That’s been done to death, so here is my list of my five least favorite Cardinals players of all-time.
5) Todd Ziele was a guy who put together some pretty good career numbers. But I just can’t be convinced he really cared about the game. Part of the disappointment with Zeile isn’t his fault. The Cardinals let veteran backstop Tony Pena go because Zeile was supposed to be the next great St. Louis catcher in the mold of Pena, Ted Simmons, Walker Cooper and Tim McCarver. But the scouting reports were apparently terrible because Zeile was so bad behind the plate that the Cardinals immediately tried to turn him into a third baseman with mixed results. But the rest is on the player. Zeile didn’t exactly have the eye of the Tiger and the Cardinals thought so little of him that they eventually traded him to their arch rivals, the Chicago Cubs. I have a theory that great players rarely get traded because they’re too valuable to lose. Zeile played for 11 different teams over the course of his career. Apparently, I’m not the only person who was disappointed in what he brought to the table.

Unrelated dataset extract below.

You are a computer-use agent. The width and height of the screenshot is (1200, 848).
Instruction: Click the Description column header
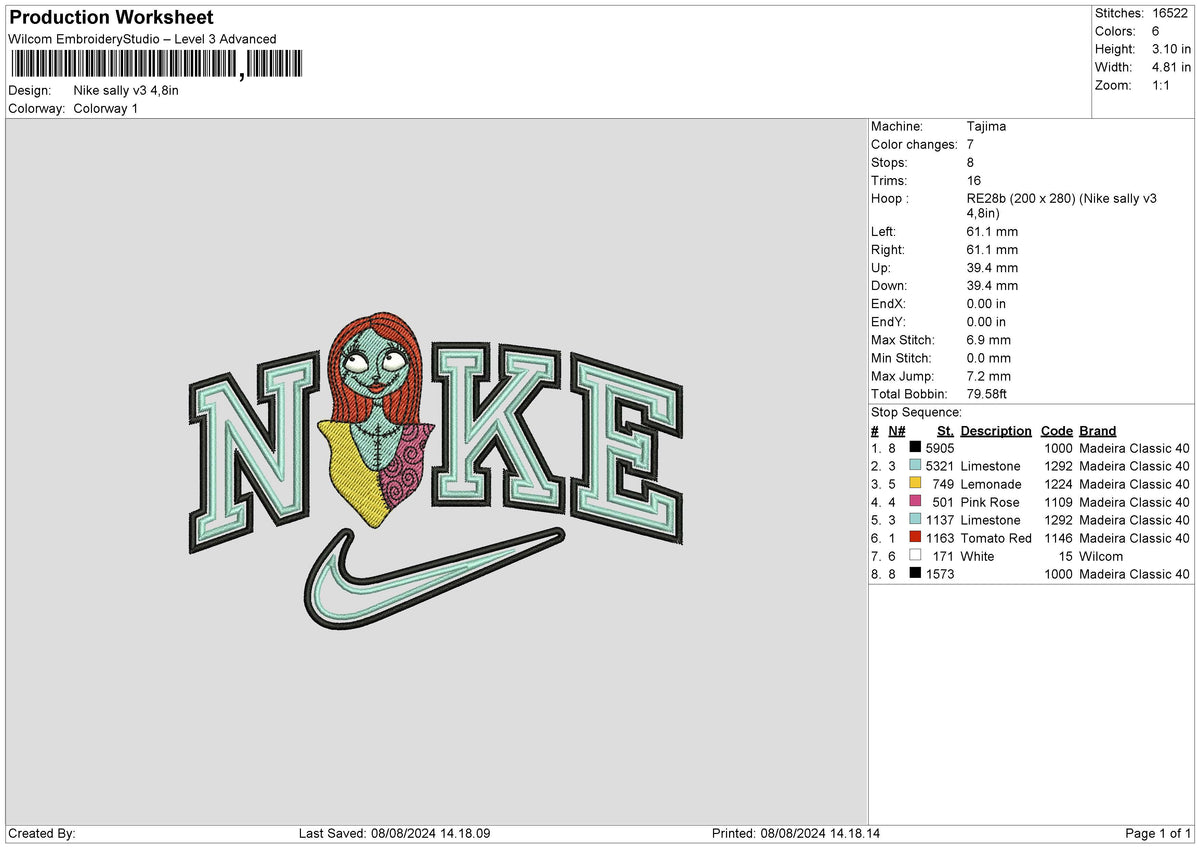pos(995,430)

4) Bob Horner is another guy who was at least partially despised because of things beyond his control. When the Cardinals let go of star slugger Jack Clark because they didn’t want to meet his free agent demands, the former Braves first baseman Horner was brought in to be his replacement. Horner hit 27 homers in each of his two previous seasons with Atlanta before spending a year playing in Japan. But, appearing to be out of shape and over the hill when he returned to the United States to play for the Cardinals in 1988, he managed only three long balls in the center of the St. Louis batting order before the Cardinals cut him loose after only 60 games and 247 plate appearances. My hangup with Horner is that he became emblematic of a terrible period in Cardinals history when Anheuser-Busch became disinterested in owning the team and cut the budget accordingly. From 1988 until A-B sold the team seven years later, the Cardinals were never serious contenders again.
3) Juan Agosto doesn’t have anyone to blame for his reputation, except maybe Father Time. Arriving in St. Louis at age 33, Agosto pitched 117 2/3 innings with a 5.40 ERA. In that span, he allowed more than one-and-a-half base runners per inning of work, quite the feat for a lefty specialist. There’s nothing that kills the will to win of a baseball team like a relief pitcher who is constantly either coughing up leads or burying a team’s chances of catching up in the late innings. Amazingly, after he left St. Louis, Agosto pitched half a season with the Seattle Mariners in 1992 and then signed with the Houston Astros during the offseason. He didn’t fare much better in the Astrodome, however, lasting only six games before he was cut loose and his career came to a long-overdue end.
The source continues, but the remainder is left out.